Every hourly alert felt like a cue to capture a new memory of the night—a beer tower arriving at the table; my friends screaming at the television; a shaky clip of us walking to the next bar; someone singing into a karaoke mic with great confidence. None of the videos were aesthetically pleasing in the traditional sense; the lighting was terrible, and the angles were unflattering.
But when Setlog stitched those three-second videos together, I was obsessed. The final video felt like a tiny, chaotic documentary of our night. It captured the feeling of the evening better than a single Instagram story ever could. It was not curated enough to be cool, but it was us, in all our messy, imperfect glory. Frankly, this is where the app’s beauty lies. It takes those in-between moments that might not feel all that important, yet somehow immortalises a good day out with my friends, making it feel special and intimate.

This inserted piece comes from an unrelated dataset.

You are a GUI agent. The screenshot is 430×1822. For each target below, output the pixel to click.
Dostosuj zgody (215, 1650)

What I really appreciated, however was the privacy Setlog afforded me and my friends. Since my logs were meant only for my chosen circle of friends to view, I did not feel pressured always to look put together. I also liked that it allows you to retake a video. Some might argue that this goes against the whole point of being real, but I actually found it comforting. It gave me just enough control without turning the app into another place to play pretend.
A few days in however, I did notice a pattern that felt embarrassingly repetitive. My friends and I are all interning at the moment, which means our daily lives have an uncanny similarity, days full of laptop screens, office desks, cafes, repeat. After all, there are only so many ways to film yourself answering emails that too every hour before you are forced to confront the bitter truth that your life may not be as cinematic as the app suggests. This was followed by a sick week in bed and I stopped posting almost entirely. I was at home, in bed, surviving on medication and looking pallid. Even though only my closest friends would see the clips, I could not bring myself to record them. This is where the harsh reality of the app kicks in: it encourages you to be yourself, but it also reveals the limits of how real you are willing to be. We like authenticity when it comes with eventful plans or a cute outfit. But when that unfiltered realness includes boredom, exhaustion, or doing absolutely nothing worth documenting how ‘fun’ your life is, its appeal is lost.
By now, we know to be wary of the idea of an authentic social media app, since the phrase itself is an oxymoron in our world. We’ll always have that instinct—albeit muted—to look our very best, but at least Setlog offers a gentler, funnier way to be online. It makes the mundane feel lively and spirited, and maybe, in times like these, that’s all we really need.